Todo eso resultaba halagador al máximo, supongo, aunque me hubiera encantado que «Papa» eligiera a cualquier otro. Saied habría hecho un buen trabajo, sobre todo con su moddy de bravucón conectado. Pero yo nada podía hacer al respecto, excepto asentir.
—Lo llevaré a cabo lo mejor que pueda, oh, caíd —repuse con reticencia—, pero mantengo mis dudas.
—Eso está bien —dijo Friedlander Bey—. Tus dudas te harán vivir mucho tiempo.
En realidad, yo hubiera deseado que no pronunciase esas últimas palabras, me sonaron como si no pudiera sobrevivir; hiciera lo que hiciese, mis dudas me rondarían para verme sufrir.
—Será la voluntad de Alá.
—Que la bendición de Alá esté contigo. Ahora, discutiremos tu pago.
Eso me sorprendió.
—No había pensado en ningún pago.
«Papa» hizo como si no me hubiese oído.
—Uno debe comer —repuso simplemente—. Te pagaré cien kiam diarios hasta que este asunto esté concluido.
Desde luego, hasta que acabemos con los dos asesinos hijos de puta, o uno de ellos termine conmigo.

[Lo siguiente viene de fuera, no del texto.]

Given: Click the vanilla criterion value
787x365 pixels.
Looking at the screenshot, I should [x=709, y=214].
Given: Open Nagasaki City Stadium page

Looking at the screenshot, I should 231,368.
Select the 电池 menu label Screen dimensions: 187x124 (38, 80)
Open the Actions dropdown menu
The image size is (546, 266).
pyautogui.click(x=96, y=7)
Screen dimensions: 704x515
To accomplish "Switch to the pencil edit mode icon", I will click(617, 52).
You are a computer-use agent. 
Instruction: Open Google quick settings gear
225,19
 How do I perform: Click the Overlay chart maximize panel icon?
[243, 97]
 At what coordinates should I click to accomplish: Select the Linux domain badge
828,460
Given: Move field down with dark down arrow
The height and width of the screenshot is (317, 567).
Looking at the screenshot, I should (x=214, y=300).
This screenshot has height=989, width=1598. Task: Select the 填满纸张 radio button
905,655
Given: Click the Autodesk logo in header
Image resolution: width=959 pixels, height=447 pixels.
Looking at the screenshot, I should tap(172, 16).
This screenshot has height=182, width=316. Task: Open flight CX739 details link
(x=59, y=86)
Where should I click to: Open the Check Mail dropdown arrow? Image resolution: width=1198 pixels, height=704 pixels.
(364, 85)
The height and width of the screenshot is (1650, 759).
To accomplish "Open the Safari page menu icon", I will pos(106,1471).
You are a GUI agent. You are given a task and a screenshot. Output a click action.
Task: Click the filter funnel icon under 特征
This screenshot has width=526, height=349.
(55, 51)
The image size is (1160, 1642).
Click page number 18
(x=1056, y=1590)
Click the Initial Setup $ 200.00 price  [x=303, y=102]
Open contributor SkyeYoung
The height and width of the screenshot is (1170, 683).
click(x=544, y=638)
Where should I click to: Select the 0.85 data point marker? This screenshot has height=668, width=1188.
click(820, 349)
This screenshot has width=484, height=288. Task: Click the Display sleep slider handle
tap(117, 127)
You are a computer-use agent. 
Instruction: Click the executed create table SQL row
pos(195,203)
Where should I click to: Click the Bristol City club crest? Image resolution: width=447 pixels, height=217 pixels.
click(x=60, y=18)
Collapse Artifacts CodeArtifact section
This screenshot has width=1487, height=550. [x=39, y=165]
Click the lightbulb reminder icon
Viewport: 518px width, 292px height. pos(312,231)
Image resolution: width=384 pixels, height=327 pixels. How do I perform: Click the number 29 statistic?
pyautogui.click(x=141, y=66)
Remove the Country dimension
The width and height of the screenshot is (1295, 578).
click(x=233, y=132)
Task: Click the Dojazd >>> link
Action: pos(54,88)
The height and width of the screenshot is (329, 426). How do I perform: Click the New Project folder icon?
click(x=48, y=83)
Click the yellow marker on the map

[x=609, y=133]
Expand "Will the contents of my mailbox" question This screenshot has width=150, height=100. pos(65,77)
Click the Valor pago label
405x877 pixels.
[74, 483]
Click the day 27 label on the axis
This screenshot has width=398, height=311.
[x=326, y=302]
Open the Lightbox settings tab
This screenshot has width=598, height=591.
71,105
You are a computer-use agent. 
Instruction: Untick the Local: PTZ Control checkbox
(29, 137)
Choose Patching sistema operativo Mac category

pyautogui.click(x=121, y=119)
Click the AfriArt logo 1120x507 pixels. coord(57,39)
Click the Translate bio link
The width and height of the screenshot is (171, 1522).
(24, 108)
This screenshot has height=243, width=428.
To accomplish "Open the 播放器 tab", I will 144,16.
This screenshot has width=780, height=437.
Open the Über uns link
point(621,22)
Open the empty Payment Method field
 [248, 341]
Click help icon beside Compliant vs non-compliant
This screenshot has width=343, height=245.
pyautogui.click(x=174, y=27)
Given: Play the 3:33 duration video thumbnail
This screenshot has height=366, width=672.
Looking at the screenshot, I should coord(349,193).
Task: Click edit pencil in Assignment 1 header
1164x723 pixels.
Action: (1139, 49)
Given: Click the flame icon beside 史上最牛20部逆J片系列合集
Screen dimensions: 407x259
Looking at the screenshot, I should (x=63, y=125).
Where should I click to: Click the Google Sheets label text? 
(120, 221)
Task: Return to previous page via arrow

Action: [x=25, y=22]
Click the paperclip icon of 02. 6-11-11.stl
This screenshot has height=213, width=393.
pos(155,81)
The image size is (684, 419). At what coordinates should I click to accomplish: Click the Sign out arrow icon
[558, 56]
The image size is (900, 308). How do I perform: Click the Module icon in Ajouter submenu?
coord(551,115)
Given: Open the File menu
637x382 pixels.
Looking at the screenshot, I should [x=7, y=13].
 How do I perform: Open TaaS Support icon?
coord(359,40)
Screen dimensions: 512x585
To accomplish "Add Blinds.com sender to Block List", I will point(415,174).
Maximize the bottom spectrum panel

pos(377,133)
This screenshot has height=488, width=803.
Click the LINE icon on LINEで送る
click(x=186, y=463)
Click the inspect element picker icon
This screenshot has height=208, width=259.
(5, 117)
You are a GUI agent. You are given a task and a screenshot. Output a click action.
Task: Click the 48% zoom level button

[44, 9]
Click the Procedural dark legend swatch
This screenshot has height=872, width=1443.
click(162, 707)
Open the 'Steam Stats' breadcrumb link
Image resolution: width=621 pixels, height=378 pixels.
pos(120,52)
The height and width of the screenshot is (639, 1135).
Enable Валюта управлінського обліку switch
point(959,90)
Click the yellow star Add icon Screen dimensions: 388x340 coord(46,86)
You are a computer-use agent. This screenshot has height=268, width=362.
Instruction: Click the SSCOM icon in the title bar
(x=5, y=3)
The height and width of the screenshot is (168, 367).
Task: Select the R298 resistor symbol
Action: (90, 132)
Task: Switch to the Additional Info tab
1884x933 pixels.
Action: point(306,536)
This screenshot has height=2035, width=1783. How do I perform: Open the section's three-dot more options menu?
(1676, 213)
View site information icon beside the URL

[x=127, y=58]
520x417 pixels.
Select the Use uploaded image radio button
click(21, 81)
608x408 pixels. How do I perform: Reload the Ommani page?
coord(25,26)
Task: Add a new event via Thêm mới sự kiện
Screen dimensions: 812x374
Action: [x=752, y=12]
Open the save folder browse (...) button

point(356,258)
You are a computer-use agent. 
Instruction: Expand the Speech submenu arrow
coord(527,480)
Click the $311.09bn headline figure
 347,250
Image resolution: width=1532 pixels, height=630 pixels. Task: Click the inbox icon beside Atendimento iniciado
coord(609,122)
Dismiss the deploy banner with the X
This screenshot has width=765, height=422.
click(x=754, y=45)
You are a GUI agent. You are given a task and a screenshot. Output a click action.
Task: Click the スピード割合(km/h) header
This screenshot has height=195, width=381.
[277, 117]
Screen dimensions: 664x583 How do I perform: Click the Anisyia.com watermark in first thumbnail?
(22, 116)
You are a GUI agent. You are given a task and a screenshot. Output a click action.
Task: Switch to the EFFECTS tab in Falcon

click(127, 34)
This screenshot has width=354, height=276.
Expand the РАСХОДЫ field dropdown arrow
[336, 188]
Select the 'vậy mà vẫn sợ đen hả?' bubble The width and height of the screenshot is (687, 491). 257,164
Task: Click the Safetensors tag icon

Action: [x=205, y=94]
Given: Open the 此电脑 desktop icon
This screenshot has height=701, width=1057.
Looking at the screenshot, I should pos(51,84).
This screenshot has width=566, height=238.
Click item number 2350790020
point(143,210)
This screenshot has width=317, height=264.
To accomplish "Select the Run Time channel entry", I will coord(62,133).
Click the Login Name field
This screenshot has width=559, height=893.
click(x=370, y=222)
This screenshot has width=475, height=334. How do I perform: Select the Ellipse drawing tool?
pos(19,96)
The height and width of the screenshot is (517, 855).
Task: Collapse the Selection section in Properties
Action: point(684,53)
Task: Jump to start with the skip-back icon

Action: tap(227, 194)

—No he pedido tal salario.
Cien al día. Bueno, «Papa» había dicho que uno debe comer. Me pregunté que creía él que yo solía comer.
Me ignoró de nuevo. Hizo un gesto a la «roca parlante», que se aproximó y le entregó un sobre.
—Aquí hay setecientos kiam —me dijo «Papa» —, tu pago por la primera semana.
Devolvió el sobre a la «roca», que me lo dio.
Si aceptaba el sobre, sería el símbolo de mi completa aceptación de la autoridad de Friedlander Bey. No habría regreso, ni abandono, ni fin hasta el final. Miré el blanco sobre en la mano tostada. La mía se alzó; se retiró; se alzó de nuevo y aceptó el dinero.
—Gracias —dije.
Friedlander Bey parecía satisfecho.
—Espero que sean de tu agrado.
Ya estaba liada de lo lindo. Iba a ganarme cada uno de los jodidos fíq.
—Oh, caíd, ¿cuáles son tus instrucciones?
—Primero, hijo mío, debes ir al teniente Okking y ponerte a su disposición. Le informaré de que, en este asunto, cooperaremos por completo con el Departamento de Policía. Hay situaciones que mis asociados manejan con más eficacia que la policía. Estoy seguro de que el teniente Okking lo reconocerá. Creo que una alianza temporal de mi organización con la suya servirá mejor a las necesidades de la comunidad. Él te dará toda la información de que dispone sobre los asesinatos, una probable descripción de quién degolló a Abdulay Abu-Zayd y a Tamiko; y cualquier otra cosa que haya conseguido hasta ahora. A cambio, tú le asegurarás que mantendremos informada a la policía de todo lo que descubramos.
—El teniente Okking es un buen hombre —dije—, pero sólo coopera cuando le da la gana o cuando es para su propio provecho.